Copy out the text of every entry below word for word, leaving the pictures out.
* BEGIN *
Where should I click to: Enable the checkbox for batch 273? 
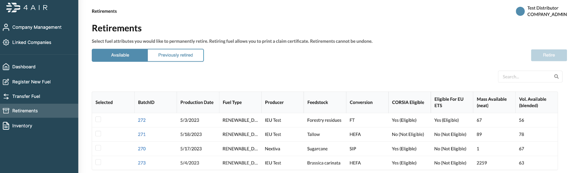pyautogui.click(x=98, y=162)
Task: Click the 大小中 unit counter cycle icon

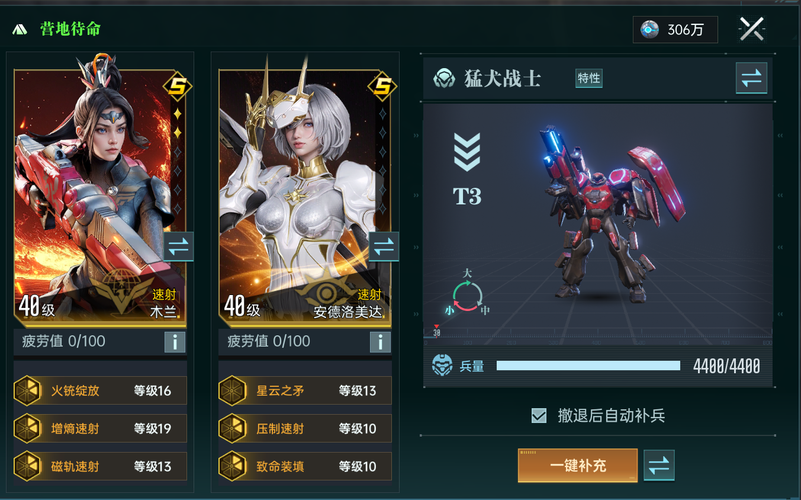Action: pyautogui.click(x=467, y=292)
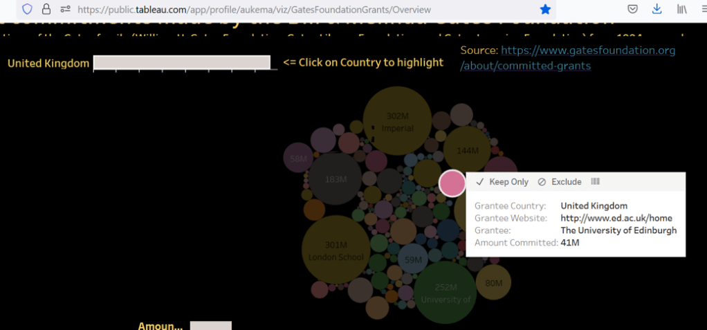Open the Firefox downloads panel
707x330 pixels.
tap(657, 10)
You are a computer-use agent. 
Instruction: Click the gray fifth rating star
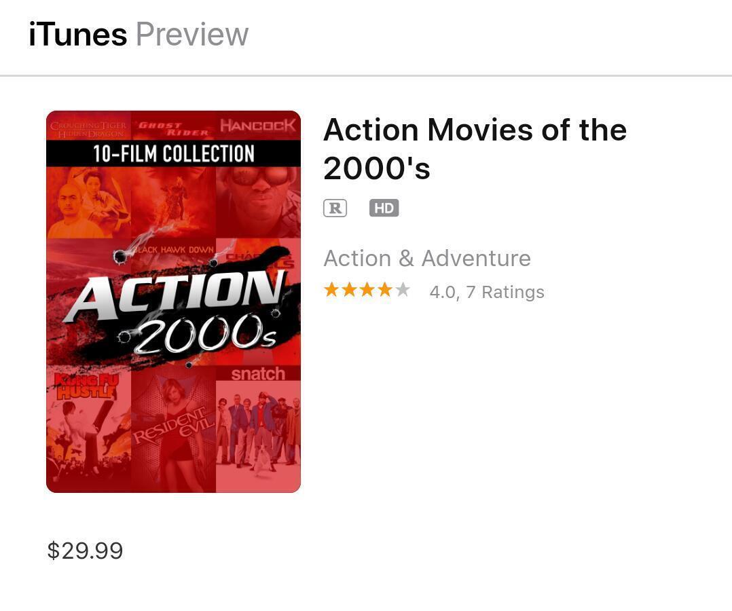[403, 291]
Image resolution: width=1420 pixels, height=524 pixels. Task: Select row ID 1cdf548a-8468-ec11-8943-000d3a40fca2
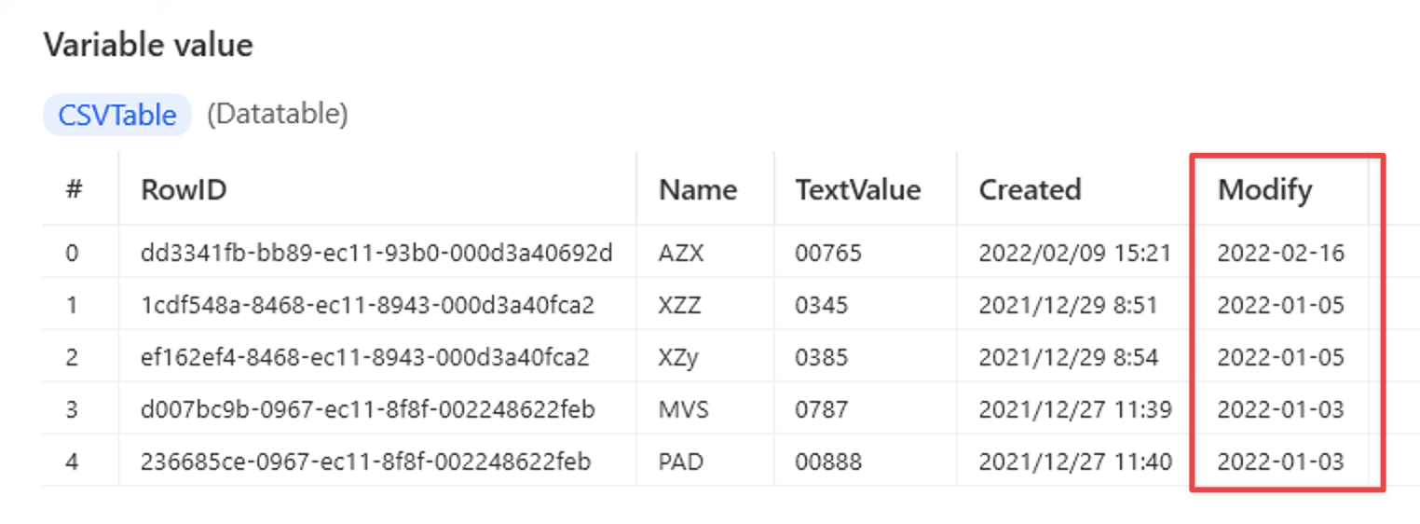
* END *
_Completed task_
Where should I click to: Enable the checkbox for batch 273? 
pyautogui.click(x=98, y=162)
Task: Click the 大小中 unit counter cycle icon

Action: pyautogui.click(x=467, y=292)
Open the Firefox downloads panel
707x330 pixels.
tap(657, 10)
You are a computer-use agent. 
Instruction: Click the gray fifth rating star
[403, 291]
Image resolution: width=1420 pixels, height=524 pixels. Task: Select row ID 1cdf548a-8468-ec11-8943-000d3a40fca2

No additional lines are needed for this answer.